1 Pursuant to Rule 416(a) promulgated under the Securities Act of 1933, as amended (the “Securities Act”), this Registration Statement shall also cover any additional shares of common stock, par value $0.001 per share (“Common Stock”), that become issuable under the plan set forth herein by reason of any stock dividend, stock split, recapitalization, or other similar transaction effected without the receipt of consideration by iRhythm Holdings, Inc. (the "Registrant") that results in an increase to the number of outstanding shares of Common Stock of the Registrant.
Represents shares of Common Stock to be registered and available for grant under the Registrant’s 2026 Equity Incentive Plan (the “2026 Plan”).
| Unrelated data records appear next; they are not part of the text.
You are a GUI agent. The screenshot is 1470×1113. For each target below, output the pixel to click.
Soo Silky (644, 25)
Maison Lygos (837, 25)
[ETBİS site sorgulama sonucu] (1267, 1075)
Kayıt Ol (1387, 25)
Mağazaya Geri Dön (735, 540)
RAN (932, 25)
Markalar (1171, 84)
In addition, any shares subject to awards granted under the Registrant’s 2016 Equity Incentive Plan that are outstanding on the effective date of the 2026 Plan and are cancelled, forfeited, repurchased, or expire by their terms without shares being issued will be returned to the pool of shares available for grant and issuance under the 2026 Plan.
Estimated pursuant to Rules 457(c) and 457(h) under the Securities Act, solely for the purposes of calculating the registration fee and based on the average of the high and low prices of Common Stock as reported on The Nasdaq Stock Market LLC on May 21, 2026, which date is within five business days prior to the filing of this Registration Statement.